CAIRO (AP) — Egypt's president on Thursday appointed a caretaker governor of the central bank, the president's office said, a day after the bank's chief resigned amid a grinding economic crisis triggered by Russia's war on Ukraine.
According to a statement, President Abdel Fattah el-Sissi named Hassan Abdullah to succeed Tarek Amer, who had held the post since 2015. The appointment still needs to be ratified by the state-controlled parliament, which is in recess until October.
In a meeting with the new appointee, el-Sissi stressed the importance of upgrading the country's monetary policies to cope with global economic changes and to diversify Egypt's sources of foreign currency, the statement also said.

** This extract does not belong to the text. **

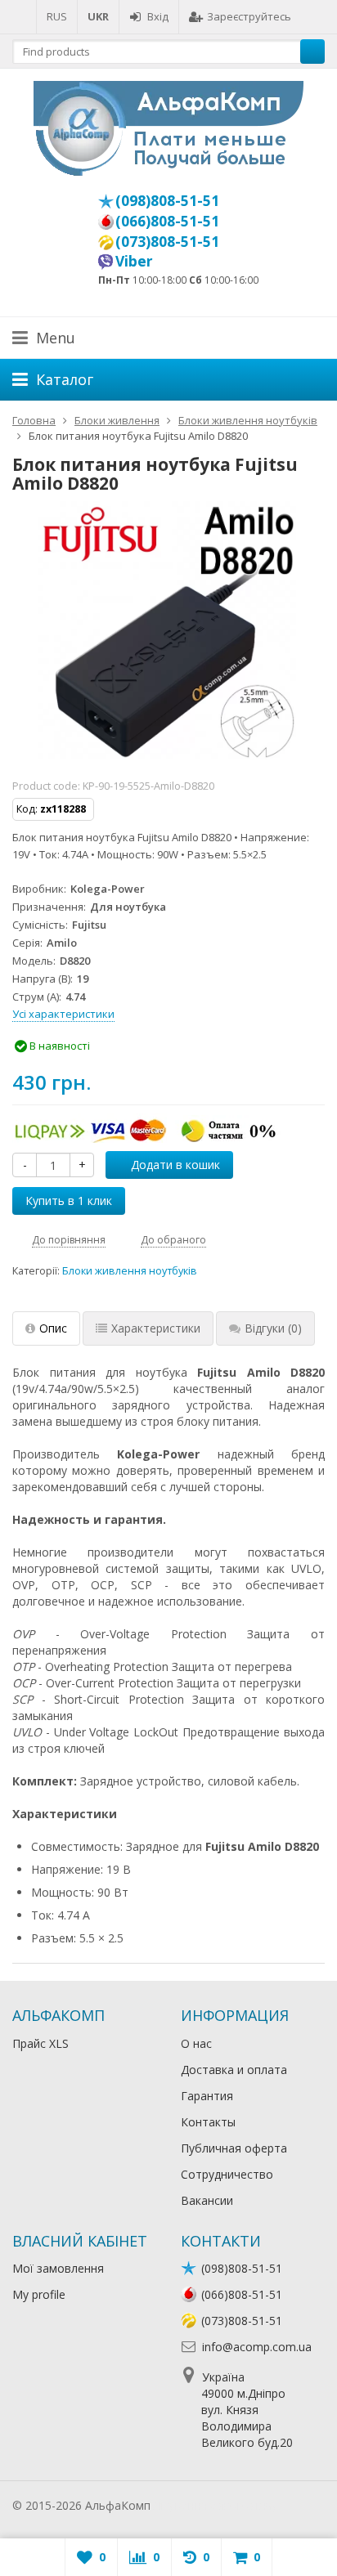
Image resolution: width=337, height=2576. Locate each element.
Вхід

Abduallah, 62, had worked as a banker for almost four decades in Egypt until he became the CEO of the Arab African International Bank in 2004. In May 2021, he was appointed the chairman of United Media Services, a state-controlled media conglomerate.
On Wednesday, el-Sissi accepted Amer's resignation and named the outgoing governor a presidential adviser. The president’s office offered no explanation for Amer’s resignation.
Amer had traditionally been seen as in the camp that supported the pound’s depreciation as a way to secure a new loan from the International Monetary Fund in order to address the growing budget deficit.
His resignation came after key ministries were reshuffled on Saturday, a Cabinet shake-up approved by parliament in an emergency session. A total of 13 ministries were affected, including health, education, culture, local development and irrigation. The country’s minister of tourism and antiquities also was replaced.
The Egyptian currency has slid to more than 19 Egyptian pounds to the dollar. That followed a central bank decision allowing the currency to depreciate by around 16% in March to try to stem a growing trade deficit.
Russia’s war in Ukraine has been deeply felt in other ways in Egypt. The Arab world's most populous country is also the world’s largest wheat importer that sources around 80% of it from the Black Sea region.
Following Russia's invasion in late February, the price of wheat and other grains skyrocketed, as did the price of fuel. Although prices have come down somewhat, the cost of grains remains at least 50% higher than before the pandemic in early 2020. Furthermore, the cost of shipping to export those grains through the Black Sea is high.
Inflation in the country of 103 million people reached 14.6% in July, increasing pressure on lower-income households and everyday necessities. Around a third of Egyptians live in poverty, according to government figures.